De tous les pays d'Asie du Sud Est que j'avais
faits jusque là, le Myanmar remportait la palme des paysages les
plus époustouflants. Particulièrement ceux du sud du pays. Je crois
que je me souviens parfaitement du moment où je suis tombée
amoureuse de cet endroit, le moment où j'ai commencé à comprendre
pourquoi je me trouvais au pays de l'or. Et puis, ces moments
d'émerveillement n'ont fait que s'enchaîner. J'avais déjà passé
plusieurs semaines ici, mais la dernière fut sans doute la plus
époustouflante. A chaque étape, je tombais amoureuse. Encore et
encore. Jusqu'au bord de l'épuisement.
C'était notre premier jour à Hpa-An. Ryan, Jaime et moi avions trouvé un petit restaurant qui surplombait la rivière. Nous étions seuls sur le toit-terrasse ouvert au vent. Le cuistot était thaï et Ryan avait longuement discuté avec lui. C'est lui qui finit par nous recommander de nous rendre à la grotte de Saddar.
Sur ses conseils, nous avions arrêté
un tuk-tuk au bord de la route. Notre chauffeur était lent, très
lent. Nous étions assis sur des banquettes en bois sur lesquelles
notre coccyx se fissurait un peu plus à chaque fois que nous
roulions sur un nid de poule. Je n'avais encore jamais fait de route
aussi inconfortable, et pourtant, je n'en étais plus à mon premier
voyage en tuk-tuk. Mais mon derrière n'avait absolument aucune
importance à ce moment-là. Car devant nous, d'incroyables étendues
de rizière d'un vert éclatant s'étalaient au pied de gigantesques
montagnes au sommet desquelles nous voyions, hérissés, des
monastères perdus entre les rochers. Ces éclats de couleurs se
fichaient dans ma rétine et m'hypnotisaient totalement.
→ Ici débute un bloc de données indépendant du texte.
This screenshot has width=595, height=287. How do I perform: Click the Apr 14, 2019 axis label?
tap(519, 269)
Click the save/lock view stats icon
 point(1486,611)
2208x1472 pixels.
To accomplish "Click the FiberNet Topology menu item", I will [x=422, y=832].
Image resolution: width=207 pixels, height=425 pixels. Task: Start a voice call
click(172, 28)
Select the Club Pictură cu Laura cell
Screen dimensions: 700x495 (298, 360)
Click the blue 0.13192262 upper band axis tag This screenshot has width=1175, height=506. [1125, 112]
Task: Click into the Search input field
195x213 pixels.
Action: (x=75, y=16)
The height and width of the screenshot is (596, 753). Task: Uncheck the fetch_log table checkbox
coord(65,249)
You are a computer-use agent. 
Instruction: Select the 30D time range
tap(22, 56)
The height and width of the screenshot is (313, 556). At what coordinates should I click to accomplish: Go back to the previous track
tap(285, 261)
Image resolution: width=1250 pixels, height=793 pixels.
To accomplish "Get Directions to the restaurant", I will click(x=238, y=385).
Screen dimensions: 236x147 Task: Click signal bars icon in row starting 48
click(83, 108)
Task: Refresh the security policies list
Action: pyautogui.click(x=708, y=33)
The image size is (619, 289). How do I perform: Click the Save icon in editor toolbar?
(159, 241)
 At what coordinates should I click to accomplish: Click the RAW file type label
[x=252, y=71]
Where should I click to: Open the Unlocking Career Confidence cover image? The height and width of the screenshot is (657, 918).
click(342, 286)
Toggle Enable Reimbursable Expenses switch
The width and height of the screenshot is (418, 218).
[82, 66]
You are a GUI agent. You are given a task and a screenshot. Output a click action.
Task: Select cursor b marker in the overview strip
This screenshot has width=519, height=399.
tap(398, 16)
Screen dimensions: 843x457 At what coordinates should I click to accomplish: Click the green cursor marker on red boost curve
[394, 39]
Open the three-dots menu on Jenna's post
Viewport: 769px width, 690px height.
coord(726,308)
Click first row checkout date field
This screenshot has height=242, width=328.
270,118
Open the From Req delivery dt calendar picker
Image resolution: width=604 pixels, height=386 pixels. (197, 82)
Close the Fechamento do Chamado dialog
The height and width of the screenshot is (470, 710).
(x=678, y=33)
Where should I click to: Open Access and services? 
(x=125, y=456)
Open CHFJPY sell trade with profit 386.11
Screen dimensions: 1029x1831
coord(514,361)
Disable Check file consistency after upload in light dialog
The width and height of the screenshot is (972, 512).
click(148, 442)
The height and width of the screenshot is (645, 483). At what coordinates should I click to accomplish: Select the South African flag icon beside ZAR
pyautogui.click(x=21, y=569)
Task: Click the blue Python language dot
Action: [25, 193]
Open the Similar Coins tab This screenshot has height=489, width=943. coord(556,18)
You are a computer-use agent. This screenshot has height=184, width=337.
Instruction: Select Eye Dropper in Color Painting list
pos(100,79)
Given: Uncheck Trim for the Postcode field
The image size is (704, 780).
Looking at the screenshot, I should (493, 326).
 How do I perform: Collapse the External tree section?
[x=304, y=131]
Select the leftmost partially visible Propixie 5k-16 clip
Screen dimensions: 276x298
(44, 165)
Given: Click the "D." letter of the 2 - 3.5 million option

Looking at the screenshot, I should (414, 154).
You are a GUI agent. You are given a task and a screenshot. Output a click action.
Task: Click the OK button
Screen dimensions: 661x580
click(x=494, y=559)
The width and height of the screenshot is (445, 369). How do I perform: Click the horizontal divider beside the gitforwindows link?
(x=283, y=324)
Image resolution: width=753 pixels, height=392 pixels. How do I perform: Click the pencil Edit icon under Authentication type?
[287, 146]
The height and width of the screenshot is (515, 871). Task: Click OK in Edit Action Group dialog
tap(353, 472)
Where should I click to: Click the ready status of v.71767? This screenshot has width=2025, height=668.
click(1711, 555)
Lorsque nous sommes arrivés devant la
grotte de Saddar, notre tuk-tuk s'est embourbé dans un champ. Mais
notre chauffeur ne s'en est pas ému : il continuait à sourire,
à rire, plutôt, les yeux grands comme un soleil ridé. Il nous fit
descendre, poussa son engin, et nous fit remonter pour parcourir les
cinq derniers mètres qui nous séparaient du parking. Tout plutôt
que de nous laisser utiliser nos pieds. Et puis, nous avons marché
jusqu'à la grotte, bouche béante qui semblait faire hurler la
montagne. Nous sommes entrés pieds nus ; la pierre était
chaude, brûlée par le soleil du milieu de journée. Toute une
rangée de bouddhas debout, drapés de doré, semblaient nous
escorter jusqu'à une stupa toute aussi étincelante et puis,
derrière elle, vers un chemin sombre qui s'enfonçait dans la pierre
pour rejoindre l'autre extrémité de la grotte. Nous savions que la
traversée prendrait environ quinze minute, dans le noir. Nous nous
sommes engouffrés dans l'obscurité. La pierre bruissait de
chauve-souris, et leur odeur si particulière emplissait tout
l'espace. Le chemin à l'intérieur de la grotte n'avait, en
lui-même, rien d'intéressant. Ou peut-être était-ce parce que je
gardais la tête courbée, moi qui ne supporte pas bien d'avoir des
animaux volant au-dessus de moi. Mais il fallait en passer par là,
par cette obscurité et cette odeur d'excrément, pour assister à
cela, à l'ouverture de la roche qui nous déversa directement sur le
bord de la rivière. Des barques nous attendaient là pour nous
ramener de l'autre côté de la montagne. Nous primes place en
compagnie de deux jeunes étudiantes birmanes en uniforme qui se
partageaient un grand seau de poulet frit maison. La barque se mit à
glisser lentement le long de la rivière, toujours entourée du vert
éclatant des rizières. Jamais je n'ai entendu de silence si
apaisant. Je ne devrais, en fait, pas parler de silence. Au
contraire : le paysage était en pleine chorale. La rivière,
les oiseaux. Même les couleurs semblaient chanter.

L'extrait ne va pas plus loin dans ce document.